Is it possible to find an asymptotic distribution for the likelihood ratio test without the maximum likelihood estimators being consistent? The usual proofs of the asymptotic distribution of the likelihood ratio test (LRT) being a chi-squared assume that the maximum likelihood (ML) estimators are consistent. Is it possible to find an asymptotic distribution for the LRT without the ML estimators being consistent?
 A: Consistency means that the MLEs converge in probability to the true parameter. Therefore, there are at least two senses in which this can fail.


*

*It does not converge: Think sample mean of a Cauchy random variable.

*Is converges to something else (i.e., it has asymptotic bias)

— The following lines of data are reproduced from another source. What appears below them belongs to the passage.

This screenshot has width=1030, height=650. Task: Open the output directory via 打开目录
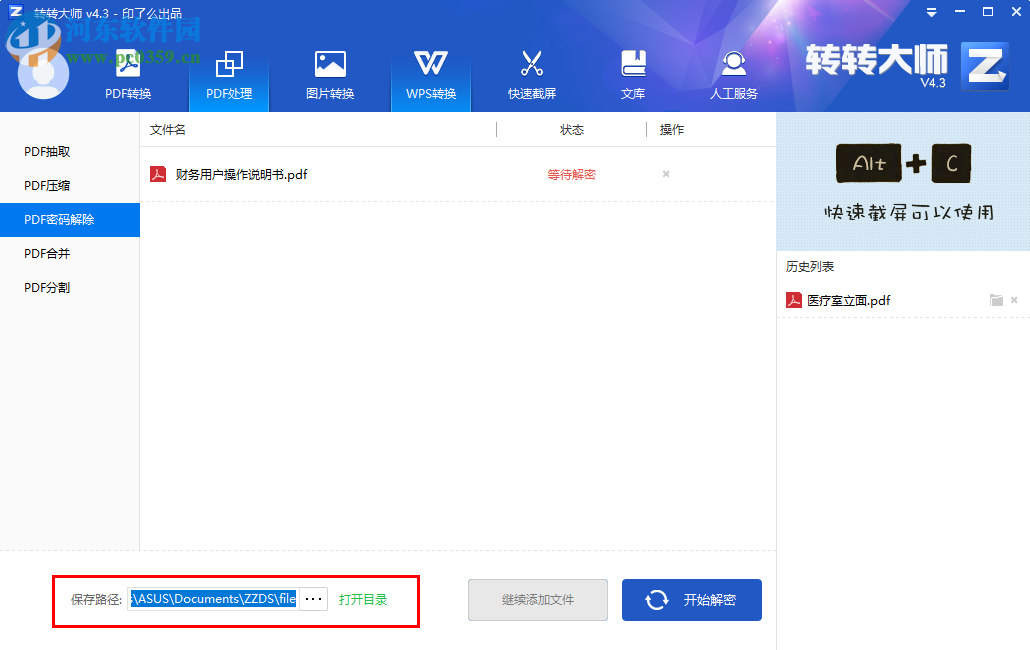coord(361,598)
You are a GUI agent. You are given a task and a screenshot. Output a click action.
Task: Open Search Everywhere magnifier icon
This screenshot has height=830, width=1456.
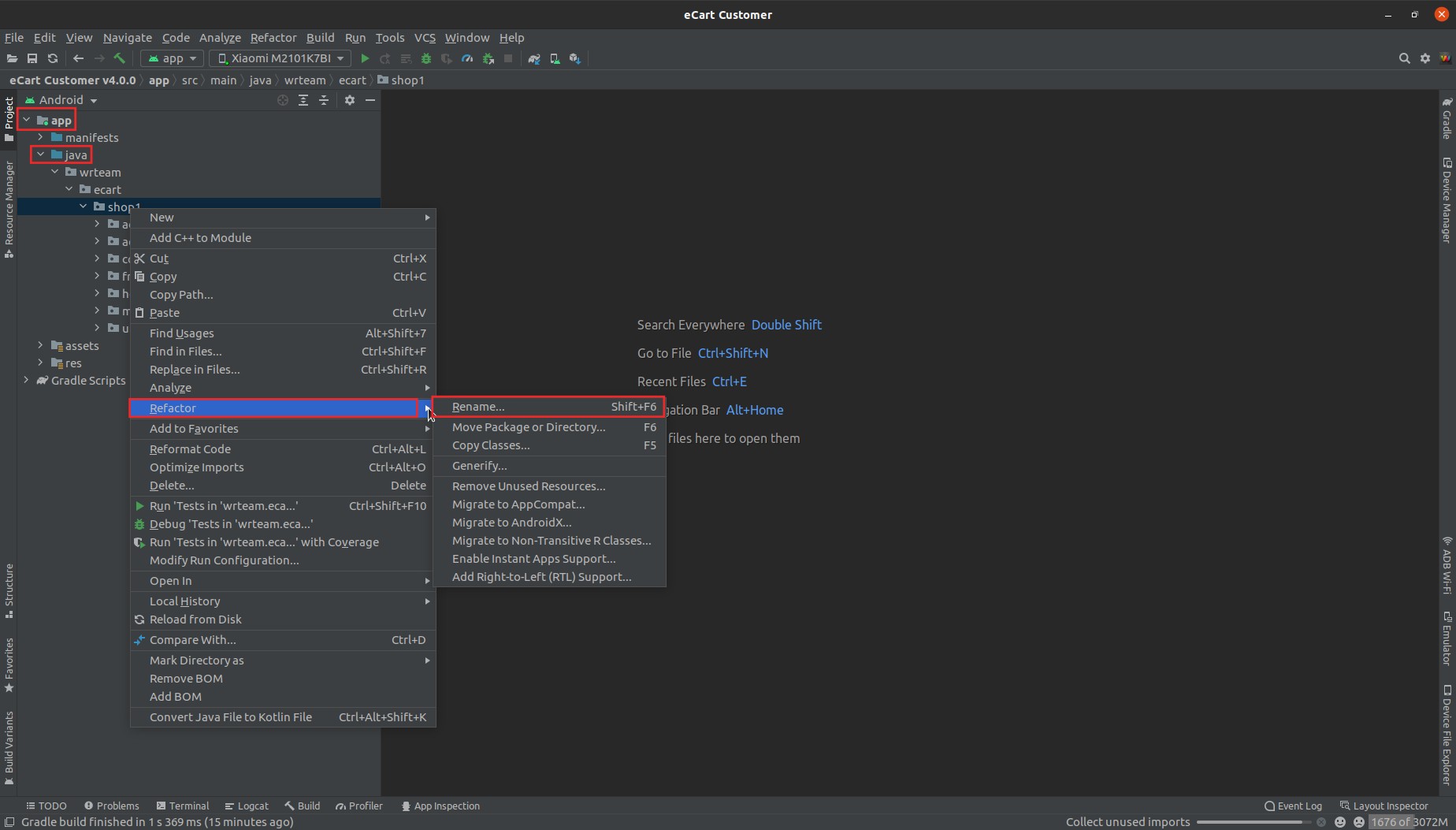(1404, 58)
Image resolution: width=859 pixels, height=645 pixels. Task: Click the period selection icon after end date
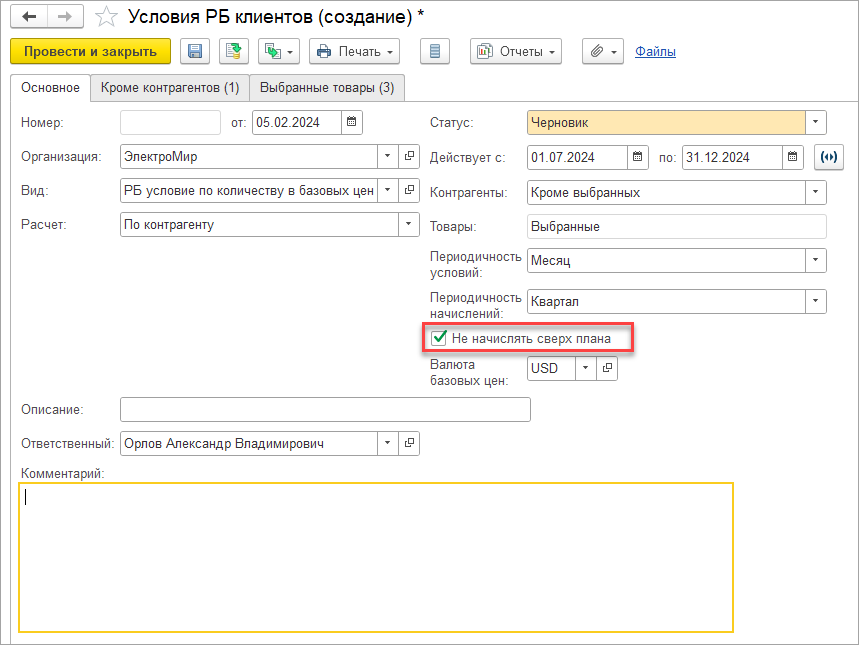coord(829,157)
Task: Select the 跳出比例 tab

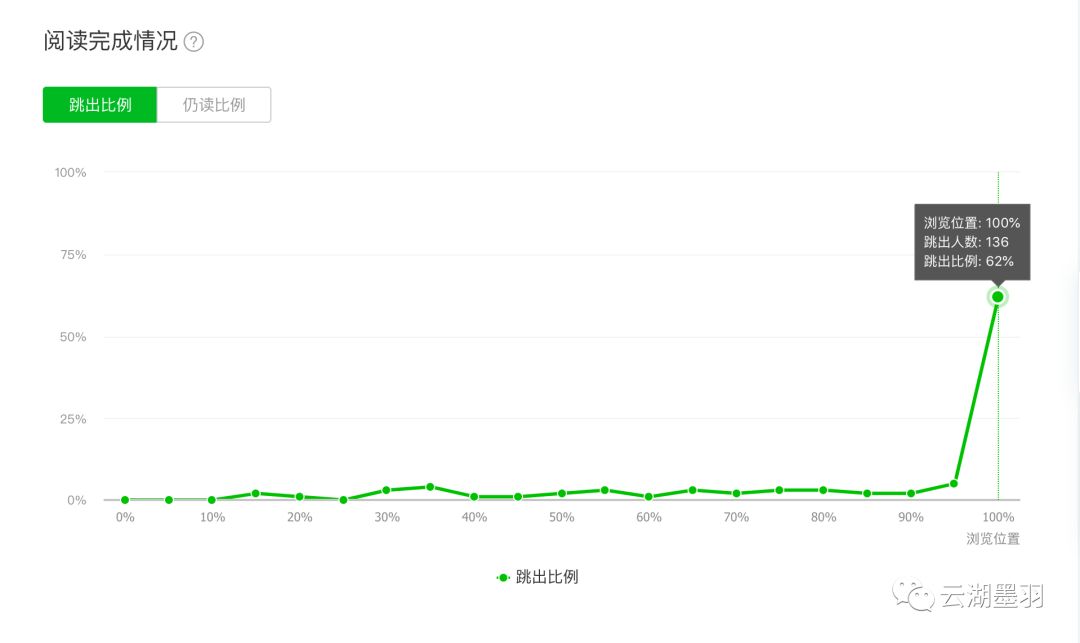Action: [x=100, y=105]
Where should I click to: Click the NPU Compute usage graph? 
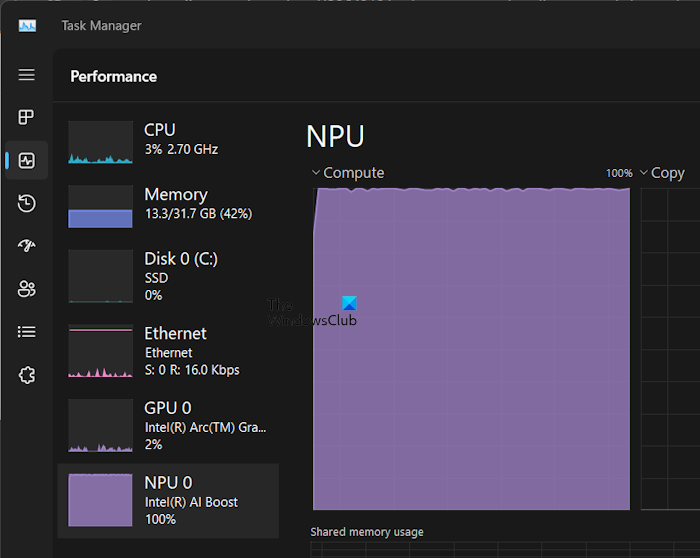(472, 348)
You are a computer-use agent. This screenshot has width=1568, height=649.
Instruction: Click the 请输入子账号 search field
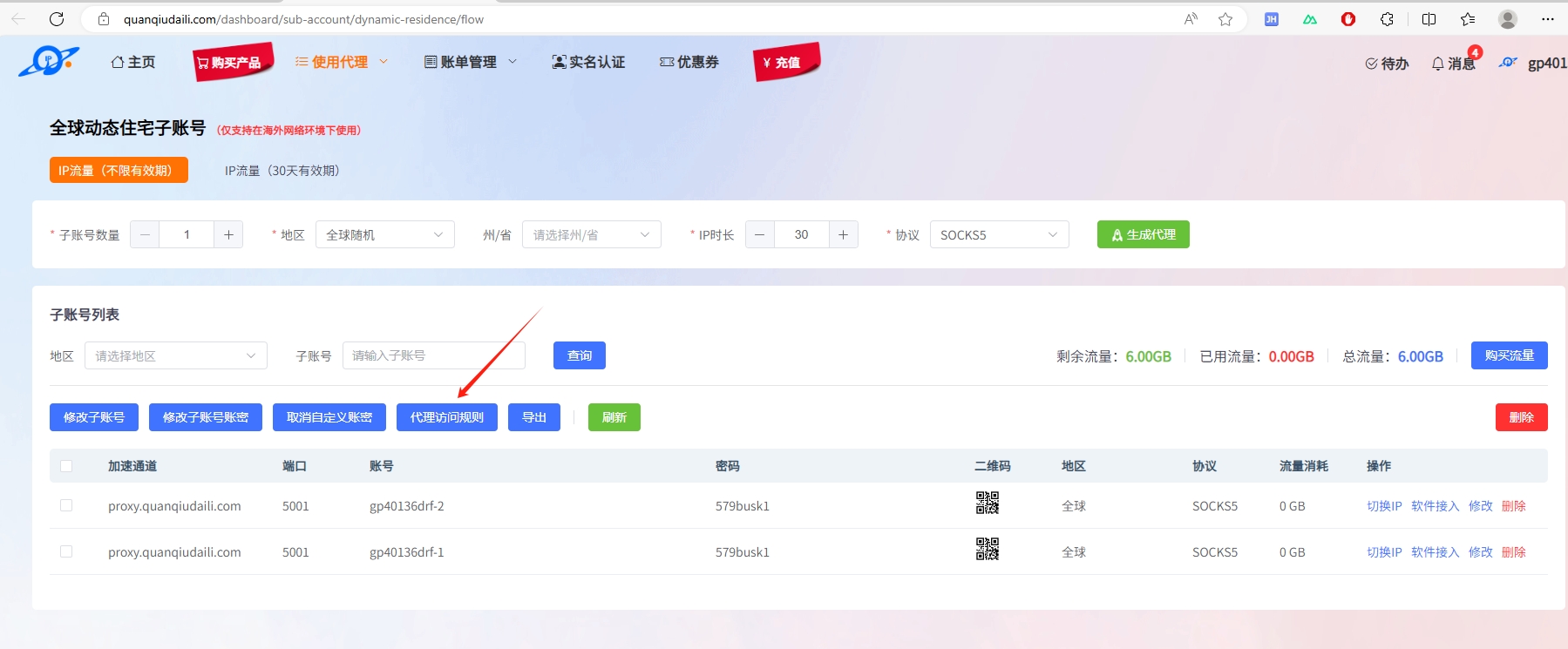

These are very different cases, so any theorem on the convergence of the LRT needs to add some definite structure. In the case of (1), you are out of luck. For (2) you can correct for bias and then you're back to the consistent case.
Response to OP Comment
First, this paper is not directly related to your question: It concerns the quasi-loglikelihood, not the log-likelihood, and it pertains to a test of hypothesis, not an estimator.
However, I think I see what your concern is, so I will try to add some of my thoughts to clarify what was said in that paragraph.
The consistency of a hypothesis test is different from the consistency of an estimator, although the two are related. For a hypothesis test to be consistent, the probability of a Type I or Type II error should go to 0 as $n \to \infty$ . This places much weaker constraints on the behavior of your test statistic under the alternative hypothesis. As long as the test statistic converges to a point outside the rejection region when the null if false (again as $n \to \infty$) then the test will correctly reject the null hypothesis in an asymptotic sense. As the authors note, the main effect of an inconsistent test statistics under the alternative hypothesis is a extra layer of uncertainty regarding the power of the test. 
However, the Type I error probability is still known and is usually the main focus of a hypothesis test (sample size calculations should be addressed by direct simulation if possible).
This is the gist of that paragraph, the authors are pointing out that the hypothesis test is still valid even though the assumptions for the consistency of the estimator underlying the test are violated. This is due to the forgiving nature of hypothesis tests: they are binary/decision theoretic procedures that only require that you can identify when an outcome is rare, under the null hypothesis.